We know, for instance, that though people with high incomes are happier than those with low incomes successive increases in income buy progressively smaller and smaller increases in satisfaction with life.
Another thing we know is that the rising average real incomes the developed economies have achieved over the decades haven't led to any increase in average levels of satisfaction.
This raises what Oswald calls a "disturbing possibility". "Maybe modern society is stuck," he says. "Individually, we chase higher income and 'rank', but for society as a whole this cannot be achieved."
Here's another worry: "Herd behaviour is often very natural and individually rational.

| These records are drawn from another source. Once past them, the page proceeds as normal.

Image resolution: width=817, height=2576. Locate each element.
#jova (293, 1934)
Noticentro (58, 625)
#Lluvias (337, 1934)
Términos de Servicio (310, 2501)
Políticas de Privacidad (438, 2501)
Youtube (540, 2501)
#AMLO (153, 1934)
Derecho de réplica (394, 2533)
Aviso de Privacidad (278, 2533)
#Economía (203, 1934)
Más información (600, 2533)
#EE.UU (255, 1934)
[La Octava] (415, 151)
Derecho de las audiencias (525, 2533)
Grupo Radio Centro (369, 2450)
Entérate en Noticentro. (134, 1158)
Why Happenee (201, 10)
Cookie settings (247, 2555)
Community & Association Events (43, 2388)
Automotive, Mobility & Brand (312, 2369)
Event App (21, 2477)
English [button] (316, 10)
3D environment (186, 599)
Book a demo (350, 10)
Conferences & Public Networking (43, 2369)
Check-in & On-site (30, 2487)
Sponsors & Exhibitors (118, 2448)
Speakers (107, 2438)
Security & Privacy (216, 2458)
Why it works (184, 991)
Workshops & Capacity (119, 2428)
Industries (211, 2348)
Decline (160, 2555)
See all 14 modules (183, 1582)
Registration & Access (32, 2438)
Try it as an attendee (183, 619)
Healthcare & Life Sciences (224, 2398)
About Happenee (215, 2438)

But it has the potential to be disastrous for the group," he says.
"When rewards depend on your relative position it will routinely be dangerous to question whether the whole group's activity is flawed, and be rational simply to compete hard within the rules that govern success."
In the dotcom bubble a decade ago - where the shares of internet companies that had never made a dollar of profit traded for ever more ridiculous prices - those analysts who said it made no sense got fired.
"In financial markets, people are now routinely rewarded in a way that depends on their relative performance" - whether they're in the top quartile, second quartile or whatever. "That's dangerous," he concludes.